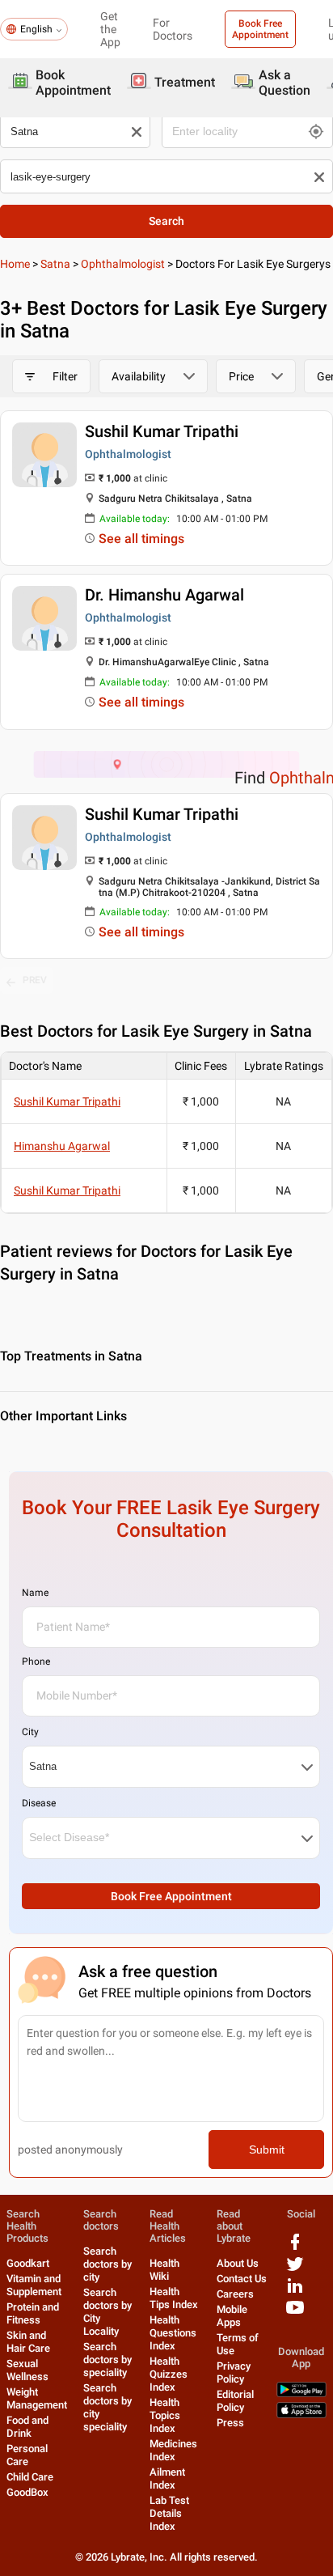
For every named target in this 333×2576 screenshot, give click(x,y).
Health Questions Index (173, 2333)
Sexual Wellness (27, 2370)
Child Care (29, 2477)
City (30, 1732)
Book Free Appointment (260, 29)
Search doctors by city (107, 2264)
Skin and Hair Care (28, 2341)
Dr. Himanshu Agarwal (164, 595)
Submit (267, 2149)
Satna (55, 263)
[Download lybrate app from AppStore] (301, 2414)
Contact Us (242, 2279)
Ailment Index (167, 2478)
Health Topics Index (165, 2415)
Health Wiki (164, 2269)
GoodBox (27, 2492)
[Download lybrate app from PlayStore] (301, 2393)
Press (230, 2423)
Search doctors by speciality (107, 2359)
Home (15, 263)
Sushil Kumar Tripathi (161, 431)
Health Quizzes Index (169, 2374)
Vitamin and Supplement (33, 2285)
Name (35, 1592)
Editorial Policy (235, 2400)
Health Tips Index (174, 2298)
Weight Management (36, 2398)
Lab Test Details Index (169, 2513)
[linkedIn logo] (295, 2291)
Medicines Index (173, 2450)
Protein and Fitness (32, 2313)
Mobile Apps (232, 2315)
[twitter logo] (295, 2270)
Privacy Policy (234, 2372)
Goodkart (27, 2263)
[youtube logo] (295, 2313)
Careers (235, 2294)
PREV (35, 980)
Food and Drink (27, 2426)
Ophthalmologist (123, 263)
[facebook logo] (295, 2248)
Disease (39, 1803)
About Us (238, 2263)
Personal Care (27, 2455)
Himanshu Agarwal (62, 1145)
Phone (36, 1661)
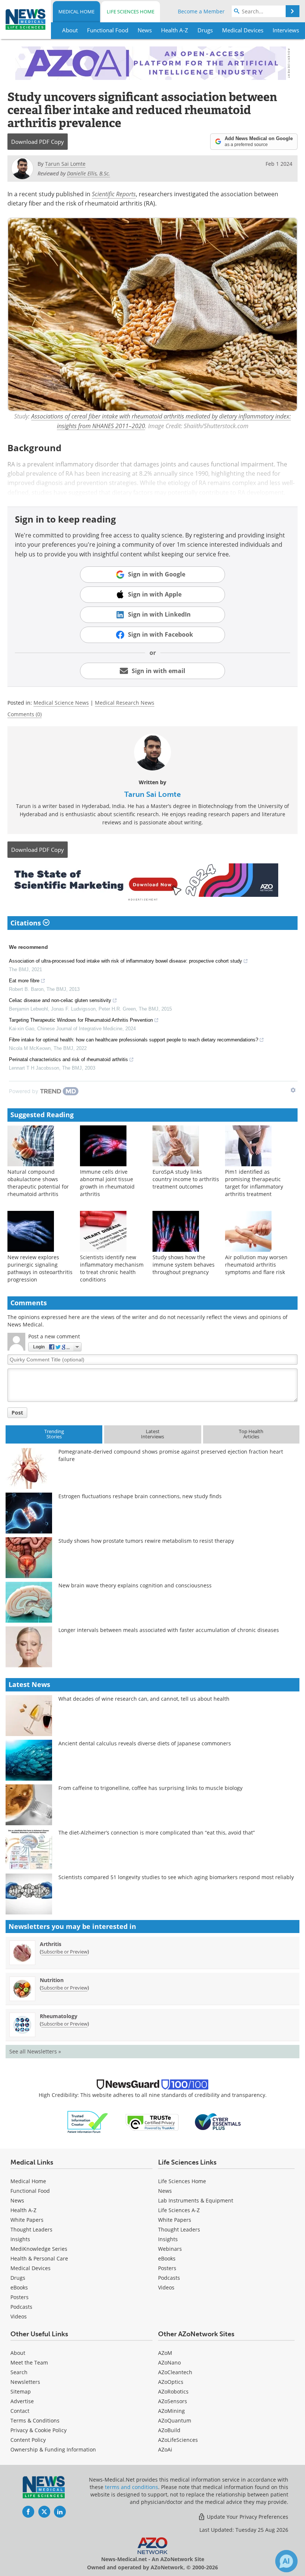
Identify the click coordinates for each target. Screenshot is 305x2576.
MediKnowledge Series (38, 2248)
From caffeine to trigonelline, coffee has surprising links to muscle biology (150, 1787)
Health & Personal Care (39, 2258)
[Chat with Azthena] (286, 2561)
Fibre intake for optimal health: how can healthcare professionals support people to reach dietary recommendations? (133, 1040)
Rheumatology (58, 2016)
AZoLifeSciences (178, 2439)
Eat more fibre (24, 980)
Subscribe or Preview (64, 1951)
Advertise (22, 2401)
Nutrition (52, 1980)
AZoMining (171, 2410)
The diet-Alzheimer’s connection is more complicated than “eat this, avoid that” (156, 1832)
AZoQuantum (174, 2420)
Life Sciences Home (130, 11)
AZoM (165, 2352)
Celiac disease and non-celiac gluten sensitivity (60, 1000)
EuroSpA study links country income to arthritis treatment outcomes (185, 1179)
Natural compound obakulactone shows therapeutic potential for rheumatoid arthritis (38, 1182)
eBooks (19, 2287)
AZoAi (165, 2449)
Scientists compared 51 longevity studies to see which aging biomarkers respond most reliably (176, 1877)
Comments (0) (24, 714)
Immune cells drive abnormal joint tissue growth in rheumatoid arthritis (107, 1182)
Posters (19, 2297)
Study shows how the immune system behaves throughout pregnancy (183, 1265)
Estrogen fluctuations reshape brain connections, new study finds (140, 1496)
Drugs (17, 2277)
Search (19, 2372)
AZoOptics (170, 2381)
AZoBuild (169, 2430)
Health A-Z (23, 2210)
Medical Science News (61, 702)
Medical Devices (30, 2268)
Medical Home (76, 11)
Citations (26, 922)
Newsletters (25, 2381)
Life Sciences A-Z (179, 2210)
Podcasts (21, 2306)
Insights (20, 2239)
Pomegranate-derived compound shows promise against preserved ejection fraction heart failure (170, 1455)
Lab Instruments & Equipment (195, 2200)
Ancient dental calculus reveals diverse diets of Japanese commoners (144, 1743)
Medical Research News (124, 702)
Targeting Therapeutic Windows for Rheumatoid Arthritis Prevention (81, 1020)
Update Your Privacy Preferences (246, 2516)
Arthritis (50, 1944)
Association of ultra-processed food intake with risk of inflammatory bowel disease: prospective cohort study (125, 961)
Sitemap (20, 2391)
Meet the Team (29, 2362)
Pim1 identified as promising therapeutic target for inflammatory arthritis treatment (254, 1182)
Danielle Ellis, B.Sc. (88, 173)
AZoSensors (172, 2401)
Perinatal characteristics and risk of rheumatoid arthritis (68, 1059)
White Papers (27, 2219)
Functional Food (30, 2190)
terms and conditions (131, 2487)
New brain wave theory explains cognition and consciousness (135, 1585)
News (17, 2200)
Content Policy (28, 2439)
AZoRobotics (173, 2391)
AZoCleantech (175, 2372)
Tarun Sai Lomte (152, 794)
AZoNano (169, 2362)
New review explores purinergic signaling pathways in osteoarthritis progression (40, 1268)
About (17, 2352)
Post (17, 1412)
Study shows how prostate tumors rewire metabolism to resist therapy (146, 1540)
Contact (19, 2410)
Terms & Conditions (35, 2420)
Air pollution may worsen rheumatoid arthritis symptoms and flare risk (256, 1265)
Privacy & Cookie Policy (38, 2430)
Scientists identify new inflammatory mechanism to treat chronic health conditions (112, 1268)
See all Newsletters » (35, 2051)
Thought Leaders (31, 2229)
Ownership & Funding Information (53, 2449)
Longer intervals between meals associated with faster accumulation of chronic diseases (168, 1629)
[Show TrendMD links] (293, 1090)
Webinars (170, 2248)
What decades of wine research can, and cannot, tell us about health (143, 1698)
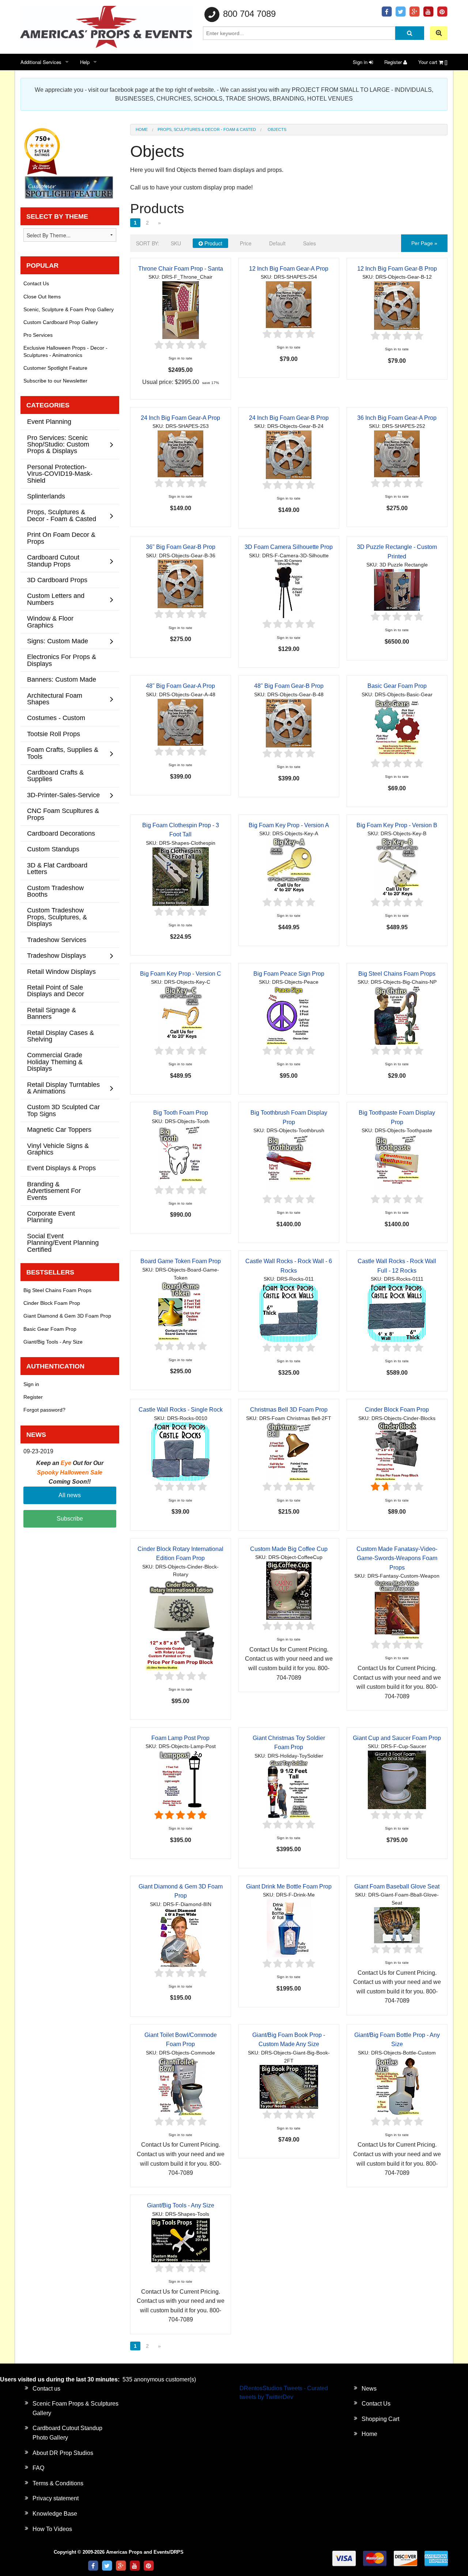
════════════════════
--- ASSIGNED TASK ---
Return each line in the records that holds the string "brain".

--- RESULT OF THE TASK ---
Estrogen fluctuations reshape brain connections, new study finds (140, 1496)
New brain wave theory explains cognition and consciousness (135, 1585)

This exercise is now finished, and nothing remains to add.